*PROMPT*. Across all the records, filter for lines with the word "computer" and copy them.

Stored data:
--- --- ---
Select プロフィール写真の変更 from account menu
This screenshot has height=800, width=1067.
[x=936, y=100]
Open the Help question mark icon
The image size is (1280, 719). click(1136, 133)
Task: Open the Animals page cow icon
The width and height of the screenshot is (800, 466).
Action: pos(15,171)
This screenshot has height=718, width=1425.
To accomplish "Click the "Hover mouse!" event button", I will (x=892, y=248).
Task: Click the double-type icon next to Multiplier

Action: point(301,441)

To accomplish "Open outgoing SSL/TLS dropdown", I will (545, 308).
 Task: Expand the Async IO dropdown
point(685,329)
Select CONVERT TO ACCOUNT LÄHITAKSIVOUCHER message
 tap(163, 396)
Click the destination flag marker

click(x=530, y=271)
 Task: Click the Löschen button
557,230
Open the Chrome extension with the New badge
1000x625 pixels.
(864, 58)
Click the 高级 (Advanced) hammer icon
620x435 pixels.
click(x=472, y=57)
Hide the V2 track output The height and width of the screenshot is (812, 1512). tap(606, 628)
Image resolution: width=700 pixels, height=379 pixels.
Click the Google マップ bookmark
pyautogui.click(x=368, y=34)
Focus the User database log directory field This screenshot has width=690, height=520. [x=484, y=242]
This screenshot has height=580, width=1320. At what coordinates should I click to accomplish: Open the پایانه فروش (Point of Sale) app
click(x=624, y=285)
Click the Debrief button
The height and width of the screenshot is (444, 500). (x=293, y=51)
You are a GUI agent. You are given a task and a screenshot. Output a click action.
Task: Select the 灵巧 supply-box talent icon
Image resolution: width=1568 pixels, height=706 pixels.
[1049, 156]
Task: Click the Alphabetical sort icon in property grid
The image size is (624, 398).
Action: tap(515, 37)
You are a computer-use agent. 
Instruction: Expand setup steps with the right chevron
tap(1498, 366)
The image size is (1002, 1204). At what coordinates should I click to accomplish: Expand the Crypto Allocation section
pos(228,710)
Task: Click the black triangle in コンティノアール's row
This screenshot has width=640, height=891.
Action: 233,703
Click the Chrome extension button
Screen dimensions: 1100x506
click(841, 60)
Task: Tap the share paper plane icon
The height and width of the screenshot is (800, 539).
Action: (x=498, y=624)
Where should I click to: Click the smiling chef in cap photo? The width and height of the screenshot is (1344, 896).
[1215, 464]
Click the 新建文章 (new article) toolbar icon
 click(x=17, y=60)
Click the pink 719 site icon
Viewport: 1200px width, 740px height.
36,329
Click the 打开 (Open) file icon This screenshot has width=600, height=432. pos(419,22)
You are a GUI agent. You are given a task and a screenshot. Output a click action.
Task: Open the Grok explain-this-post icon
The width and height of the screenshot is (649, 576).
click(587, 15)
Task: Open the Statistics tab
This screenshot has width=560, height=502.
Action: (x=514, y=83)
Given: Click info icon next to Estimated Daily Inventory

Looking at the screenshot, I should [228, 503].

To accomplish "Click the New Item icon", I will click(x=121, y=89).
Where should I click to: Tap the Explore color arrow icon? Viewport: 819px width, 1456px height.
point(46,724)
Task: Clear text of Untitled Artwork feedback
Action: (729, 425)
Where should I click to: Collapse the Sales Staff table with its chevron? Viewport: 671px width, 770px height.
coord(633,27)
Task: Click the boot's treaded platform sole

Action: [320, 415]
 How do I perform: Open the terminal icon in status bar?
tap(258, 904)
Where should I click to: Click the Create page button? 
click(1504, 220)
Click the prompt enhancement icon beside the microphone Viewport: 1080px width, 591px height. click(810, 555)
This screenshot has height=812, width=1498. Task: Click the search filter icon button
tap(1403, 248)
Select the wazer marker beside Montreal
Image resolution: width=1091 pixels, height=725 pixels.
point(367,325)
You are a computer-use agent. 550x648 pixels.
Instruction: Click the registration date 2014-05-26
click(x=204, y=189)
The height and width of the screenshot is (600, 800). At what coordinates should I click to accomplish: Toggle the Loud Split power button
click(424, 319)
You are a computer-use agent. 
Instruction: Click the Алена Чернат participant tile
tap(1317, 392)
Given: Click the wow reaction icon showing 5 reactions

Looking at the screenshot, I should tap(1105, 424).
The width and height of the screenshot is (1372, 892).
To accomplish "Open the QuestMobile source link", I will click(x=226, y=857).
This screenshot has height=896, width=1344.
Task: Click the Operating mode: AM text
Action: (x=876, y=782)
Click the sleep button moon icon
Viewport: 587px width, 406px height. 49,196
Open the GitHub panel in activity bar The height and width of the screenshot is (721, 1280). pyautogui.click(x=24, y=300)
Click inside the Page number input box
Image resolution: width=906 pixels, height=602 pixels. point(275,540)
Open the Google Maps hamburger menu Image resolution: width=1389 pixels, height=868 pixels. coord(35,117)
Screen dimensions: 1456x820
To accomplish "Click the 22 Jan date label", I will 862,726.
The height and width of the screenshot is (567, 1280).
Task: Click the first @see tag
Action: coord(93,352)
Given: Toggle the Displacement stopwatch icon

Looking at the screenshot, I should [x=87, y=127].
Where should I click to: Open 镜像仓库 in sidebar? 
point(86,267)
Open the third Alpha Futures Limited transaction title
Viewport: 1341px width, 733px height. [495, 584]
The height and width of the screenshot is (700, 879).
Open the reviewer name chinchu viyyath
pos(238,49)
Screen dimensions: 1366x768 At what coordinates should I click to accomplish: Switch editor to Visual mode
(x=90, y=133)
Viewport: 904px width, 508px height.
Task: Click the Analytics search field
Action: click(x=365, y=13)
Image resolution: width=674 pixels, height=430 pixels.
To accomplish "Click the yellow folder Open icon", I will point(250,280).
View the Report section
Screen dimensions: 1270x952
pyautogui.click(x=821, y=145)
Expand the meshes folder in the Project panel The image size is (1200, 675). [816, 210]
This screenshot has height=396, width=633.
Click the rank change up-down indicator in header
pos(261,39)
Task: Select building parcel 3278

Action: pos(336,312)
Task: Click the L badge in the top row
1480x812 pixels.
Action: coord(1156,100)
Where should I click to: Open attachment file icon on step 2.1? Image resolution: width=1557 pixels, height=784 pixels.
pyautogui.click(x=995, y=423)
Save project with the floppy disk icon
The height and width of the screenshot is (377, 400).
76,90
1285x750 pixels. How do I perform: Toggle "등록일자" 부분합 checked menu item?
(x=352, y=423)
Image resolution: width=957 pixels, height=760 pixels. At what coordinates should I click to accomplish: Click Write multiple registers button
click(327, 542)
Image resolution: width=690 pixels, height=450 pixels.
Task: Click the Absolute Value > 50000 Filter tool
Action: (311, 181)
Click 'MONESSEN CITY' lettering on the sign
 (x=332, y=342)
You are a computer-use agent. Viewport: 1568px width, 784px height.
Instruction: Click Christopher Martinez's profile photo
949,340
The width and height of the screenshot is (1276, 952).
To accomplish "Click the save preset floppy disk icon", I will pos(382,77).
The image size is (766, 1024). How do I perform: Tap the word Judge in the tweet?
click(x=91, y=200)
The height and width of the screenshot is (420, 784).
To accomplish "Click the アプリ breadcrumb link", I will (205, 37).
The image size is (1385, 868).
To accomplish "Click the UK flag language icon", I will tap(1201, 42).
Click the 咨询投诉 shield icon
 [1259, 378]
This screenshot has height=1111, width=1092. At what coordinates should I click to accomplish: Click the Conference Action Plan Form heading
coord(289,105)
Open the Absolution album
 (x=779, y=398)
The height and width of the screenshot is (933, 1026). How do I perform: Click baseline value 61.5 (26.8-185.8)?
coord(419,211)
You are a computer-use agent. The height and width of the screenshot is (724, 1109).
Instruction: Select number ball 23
--- --- ---
*EXERCISE SOLUTION*.
You are a computer-use agent. 
You are a computer-use agent. 550x648 pixels.
You are a computer-use agent. 
You are a computer-use agent. Viewport: 1568px width, 784px height.
You are a computer-use agent. The height and width of the screenshot is (724, 1109).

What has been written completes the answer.